-- Source text --
This is a guest post by Jenna
When your company asks you to relocate, can you really refuse? Unless you have something else lined up in this arid job market, then the answer is probably no. With that said, you do not need to accept relocation based solely on the terms being offered by your company. While you want to avoid alienating your employers, asking the right questions about critical aspects of such a move is a normal and above all expected reaction. But what should you be asking? Consider the following questions – some you ought to be asking them, and others you can find the answers to yourself:
What is the tax rate in this new location?
If you’re being asked to move out of the country, then chances are the tax rate is going to be different. On the whole, the difference shouldn’t be staggering, but if you live in state with a particularly low or non-existent income tax, it’s critical that you find out what it will be in the new location, for salary purposes.
Who will be our new insurance provider?
Health and dental insurance companies vary from region to region across the company. Because of the likelihood of changing companies, demand to know what the new plan will be like and and request from-the-source facts immediately. Co-pays and deductibles are sure to vary, which can mean big changes in your cost expectations when medical attention is needed.
Will my moving costs be covered?
If a company is asking that you relocate, then it is ethically their responsibility to cover the costs of your move. It’s not a legal requirement, so it’s important to ensure that they will compensate you before you agree to relocate. There is no way a company can justify refusing to cover the costs of a move, so re-think your loyalty if they do not wish to help you financially.
Will travel back home be covered?

-- Information given --
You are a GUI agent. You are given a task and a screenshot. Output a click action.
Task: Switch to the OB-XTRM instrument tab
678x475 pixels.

---

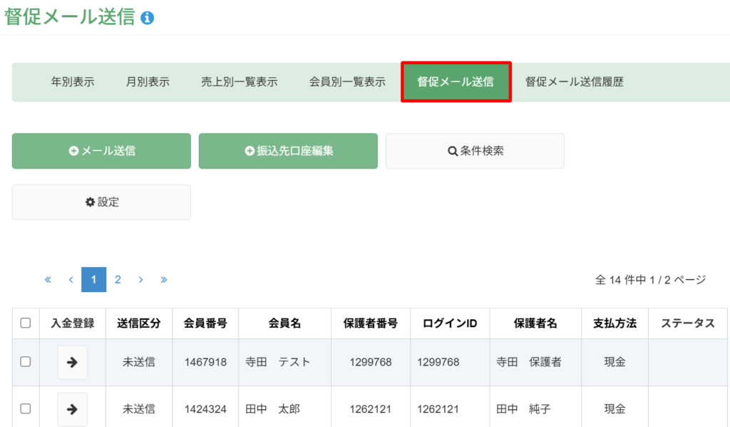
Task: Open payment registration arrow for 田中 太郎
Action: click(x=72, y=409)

---

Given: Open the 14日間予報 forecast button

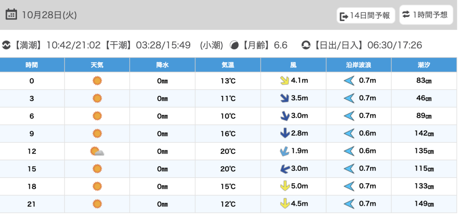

-- Required work --
Can you pick up the relocation article from its last line and keep writing? The records have no connection to the relocation article.

-- Response to the task --
Compared to getting your moving costs taken care of this is a debatable demand to make, but try and have your travel costs compensated if you are leaving friends and relatives behind. Inform them that you will expect to return home at least once a year, and that since your travel is due to being relocated, they should pay for your round-trip travel. They won’t offer this so it’s important to ask.
What is the cost-of-living difference?
Skip asking your employer this directly until you’ve seen for yourself via online cost-of-living calculators, as you don’t want to bring it to their attention that you are moving somewhere you should be paid less. But in the event that your prospective new location is a costlier place to live, then you must ensure that your company is willing to increase your salary accordingly. Even if you are not expecting to own a home, it’s not as though the increase in property value isn’t passed on to renters. Do not budge on this issue – being paid less than is fair in a given geographical location is asking for financial trouble.
Do not agree to any request for relocation without finding the answers to these questions. Whether that means some dedicated Internet research or a no-nonsense approach with your employer, ensuring you aren’t walking into a new place with more hassles than are inherent is a vital aspect of such a work-related situation. Never pass up opportunities to grow with a company, but always validate the practicality of such opportunity before you proceed.